TASK TO COMPLETE >> Return the complete listing without omission.

INPUT MATERIAL >>
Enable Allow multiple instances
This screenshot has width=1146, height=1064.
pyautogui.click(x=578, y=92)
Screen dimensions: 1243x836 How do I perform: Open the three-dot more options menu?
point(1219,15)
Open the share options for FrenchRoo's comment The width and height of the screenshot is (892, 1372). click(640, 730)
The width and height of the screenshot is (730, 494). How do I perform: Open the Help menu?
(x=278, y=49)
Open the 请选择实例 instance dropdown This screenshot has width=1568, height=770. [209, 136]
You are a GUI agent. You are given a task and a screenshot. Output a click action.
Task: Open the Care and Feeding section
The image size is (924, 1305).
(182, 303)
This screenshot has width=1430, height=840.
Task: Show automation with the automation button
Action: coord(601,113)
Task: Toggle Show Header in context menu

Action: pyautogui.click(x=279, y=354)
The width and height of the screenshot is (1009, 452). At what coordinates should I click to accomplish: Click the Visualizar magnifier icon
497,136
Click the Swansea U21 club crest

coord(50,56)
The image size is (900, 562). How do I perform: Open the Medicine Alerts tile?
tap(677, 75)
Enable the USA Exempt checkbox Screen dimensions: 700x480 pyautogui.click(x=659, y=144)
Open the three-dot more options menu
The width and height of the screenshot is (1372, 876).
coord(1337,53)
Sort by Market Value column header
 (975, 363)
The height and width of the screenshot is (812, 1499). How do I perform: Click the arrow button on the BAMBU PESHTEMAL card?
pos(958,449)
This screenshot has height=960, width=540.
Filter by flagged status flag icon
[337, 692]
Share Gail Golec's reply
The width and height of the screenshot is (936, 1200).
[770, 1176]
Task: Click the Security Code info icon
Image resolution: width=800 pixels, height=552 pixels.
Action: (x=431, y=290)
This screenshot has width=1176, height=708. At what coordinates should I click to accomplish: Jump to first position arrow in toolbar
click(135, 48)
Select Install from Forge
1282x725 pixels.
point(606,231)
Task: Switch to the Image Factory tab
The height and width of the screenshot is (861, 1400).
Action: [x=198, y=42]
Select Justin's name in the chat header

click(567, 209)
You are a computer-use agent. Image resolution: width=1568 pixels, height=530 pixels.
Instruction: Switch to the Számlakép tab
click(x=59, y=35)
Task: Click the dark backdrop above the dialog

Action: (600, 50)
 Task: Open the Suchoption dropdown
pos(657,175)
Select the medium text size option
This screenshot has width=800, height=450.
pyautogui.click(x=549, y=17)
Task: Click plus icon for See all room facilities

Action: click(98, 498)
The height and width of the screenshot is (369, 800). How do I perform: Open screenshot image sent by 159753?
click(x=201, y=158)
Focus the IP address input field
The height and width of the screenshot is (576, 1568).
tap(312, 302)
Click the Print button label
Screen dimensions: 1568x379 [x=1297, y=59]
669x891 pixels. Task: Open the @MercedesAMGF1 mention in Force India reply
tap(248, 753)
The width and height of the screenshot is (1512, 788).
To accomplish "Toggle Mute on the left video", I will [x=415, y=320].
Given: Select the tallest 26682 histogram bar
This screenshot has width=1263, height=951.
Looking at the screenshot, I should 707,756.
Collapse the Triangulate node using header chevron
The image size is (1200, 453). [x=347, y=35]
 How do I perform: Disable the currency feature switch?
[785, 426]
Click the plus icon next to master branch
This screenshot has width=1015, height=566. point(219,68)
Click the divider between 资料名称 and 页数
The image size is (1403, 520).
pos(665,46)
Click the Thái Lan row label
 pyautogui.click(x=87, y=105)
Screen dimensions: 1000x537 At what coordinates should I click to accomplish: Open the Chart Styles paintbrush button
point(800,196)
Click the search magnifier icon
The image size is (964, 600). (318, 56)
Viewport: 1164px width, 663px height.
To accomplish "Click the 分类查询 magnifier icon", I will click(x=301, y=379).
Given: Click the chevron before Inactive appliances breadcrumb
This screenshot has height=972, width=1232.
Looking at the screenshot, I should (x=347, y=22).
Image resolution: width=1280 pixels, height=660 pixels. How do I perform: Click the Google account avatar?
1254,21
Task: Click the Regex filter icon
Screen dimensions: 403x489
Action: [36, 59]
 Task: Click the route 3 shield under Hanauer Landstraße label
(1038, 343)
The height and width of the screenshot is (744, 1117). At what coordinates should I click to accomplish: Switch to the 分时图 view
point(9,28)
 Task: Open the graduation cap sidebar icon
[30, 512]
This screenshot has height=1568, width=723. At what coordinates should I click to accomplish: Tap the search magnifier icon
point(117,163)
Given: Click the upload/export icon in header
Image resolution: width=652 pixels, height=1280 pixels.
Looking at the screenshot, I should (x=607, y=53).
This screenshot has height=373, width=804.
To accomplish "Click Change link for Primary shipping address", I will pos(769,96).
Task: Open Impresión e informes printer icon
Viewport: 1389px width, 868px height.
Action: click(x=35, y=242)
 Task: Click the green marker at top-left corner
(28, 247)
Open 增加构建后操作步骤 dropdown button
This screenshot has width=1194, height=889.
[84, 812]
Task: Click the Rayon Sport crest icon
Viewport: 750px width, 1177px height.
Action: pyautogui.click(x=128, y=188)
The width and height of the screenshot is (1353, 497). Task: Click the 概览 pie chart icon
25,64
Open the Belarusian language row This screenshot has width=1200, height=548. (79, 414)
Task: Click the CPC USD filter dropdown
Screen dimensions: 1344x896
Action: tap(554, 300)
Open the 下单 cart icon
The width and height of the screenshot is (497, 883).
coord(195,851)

RESPONSE >>
Enable Allow multiple instances
This screenshot has width=1146, height=1064.
pyautogui.click(x=578, y=92)
Screen dimensions: 1243x836 How do I perform: Open the three-dot more options menu?
point(1219,15)
Open the share options for FrenchRoo's comment The width and height of the screenshot is (892, 1372). click(640, 730)
The width and height of the screenshot is (730, 494). How do I perform: Open the Help menu?
(x=278, y=49)
Open the 请选择实例 instance dropdown This screenshot has width=1568, height=770. [209, 136]
You are a GUI agent. You are given a task and a screenshot. Output a click action.
Task: Open the Care and Feeding section
The image size is (924, 1305).
(182, 303)
This screenshot has width=1430, height=840.
Task: Show automation with the automation button
Action: coord(601,113)
Task: Toggle Show Header in context menu

Action: pyautogui.click(x=279, y=354)
The width and height of the screenshot is (1009, 452). At what coordinates should I click to accomplish: Click the Visualizar magnifier icon
497,136
Click the Swansea U21 club crest

coord(50,56)
The image size is (900, 562). How do I perform: Open the Medicine Alerts tile?
tap(677, 75)
Enable the USA Exempt checkbox Screen dimensions: 700x480 pyautogui.click(x=659, y=144)
Open the three-dot more options menu
The width and height of the screenshot is (1372, 876).
coord(1337,53)
Sort by Market Value column header
 (975, 363)
The height and width of the screenshot is (812, 1499). How do I perform: Click the arrow button on the BAMBU PESHTEMAL card?
pos(958,449)
This screenshot has height=960, width=540.
Filter by flagged status flag icon
[337, 692]
Share Gail Golec's reply
The width and height of the screenshot is (936, 1200).
[770, 1176]
Task: Click the Security Code info icon
Image resolution: width=800 pixels, height=552 pixels.
Action: (x=431, y=290)
This screenshot has width=1176, height=708. At what coordinates should I click to accomplish: Jump to first position arrow in toolbar
click(135, 48)
Select Install from Forge
1282x725 pixels.
point(606,231)
Task: Switch to the Image Factory tab
The height and width of the screenshot is (861, 1400).
Action: [x=198, y=42]
Select Justin's name in the chat header

click(567, 209)
You are a computer-use agent. Image resolution: width=1568 pixels, height=530 pixels.
Instruction: Switch to the Számlakép tab
click(x=59, y=35)
Task: Click the dark backdrop above the dialog

Action: (600, 50)
 Task: Open the Suchoption dropdown
pos(657,175)
Select the medium text size option
This screenshot has width=800, height=450.
pyautogui.click(x=549, y=17)
Task: Click plus icon for See all room facilities

Action: click(98, 498)
The height and width of the screenshot is (369, 800). How do I perform: Open screenshot image sent by 159753?
click(x=201, y=158)
Focus the IP address input field
The height and width of the screenshot is (576, 1568).
tap(312, 302)
Click the Print button label
Screen dimensions: 1568x379 [x=1297, y=59]
669x891 pixels. Task: Open the @MercedesAMGF1 mention in Force India reply
tap(248, 753)
The width and height of the screenshot is (1512, 788).
To accomplish "Toggle Mute on the left video", I will [x=415, y=320].
Given: Select the tallest 26682 histogram bar
This screenshot has width=1263, height=951.
Looking at the screenshot, I should 707,756.
Collapse the Triangulate node using header chevron
The image size is (1200, 453). [x=347, y=35]
 How do I perform: Disable the currency feature switch?
[785, 426]
Click the plus icon next to master branch
This screenshot has width=1015, height=566. point(219,68)
Click the divider between 资料名称 and 页数
The image size is (1403, 520).
pos(665,46)
Click the Thái Lan row label
 pyautogui.click(x=87, y=105)
Screen dimensions: 1000x537 At what coordinates should I click to accomplish: Open the Chart Styles paintbrush button
point(800,196)
Click the search magnifier icon
The image size is (964, 600). (318, 56)
Viewport: 1164px width, 663px height.
To accomplish "Click the 分类查询 magnifier icon", I will click(x=301, y=379).
Given: Click the chevron before Inactive appliances breadcrumb
This screenshot has height=972, width=1232.
Looking at the screenshot, I should (x=347, y=22).
Image resolution: width=1280 pixels, height=660 pixels. How do I perform: Click the Google account avatar?
1254,21
Task: Click the Regex filter icon
Screen dimensions: 403x489
Action: [36, 59]
 Task: Click the route 3 shield under Hanauer Landstraße label
(1038, 343)
The height and width of the screenshot is (744, 1117). At what coordinates should I click to accomplish: Switch to the 分时图 view
point(9,28)
 Task: Open the graduation cap sidebar icon
[30, 512]
This screenshot has height=1568, width=723. At what coordinates should I click to accomplish: Tap the search magnifier icon
point(117,163)
Given: Click the upload/export icon in header
Image resolution: width=652 pixels, height=1280 pixels.
Looking at the screenshot, I should (x=607, y=53).
This screenshot has height=373, width=804.
To accomplish "Click Change link for Primary shipping address", I will pos(769,96).
Task: Open Impresión e informes printer icon
Viewport: 1389px width, 868px height.
Action: click(x=35, y=242)
 Task: Click the green marker at top-left corner
(28, 247)
Open 增加构建后操作步骤 dropdown button
This screenshot has width=1194, height=889.
[84, 812]
Task: Click the Rayon Sport crest icon
Viewport: 750px width, 1177px height.
Action: pyautogui.click(x=128, y=188)
The width and height of the screenshot is (1353, 497). Task: Click the 概览 pie chart icon
25,64
Open the Belarusian language row This screenshot has width=1200, height=548. (79, 414)
Task: Click the CPC USD filter dropdown
Screen dimensions: 1344x896
Action: tap(554, 300)
Open the 下单 cart icon
The width and height of the screenshot is (497, 883).
coord(195,851)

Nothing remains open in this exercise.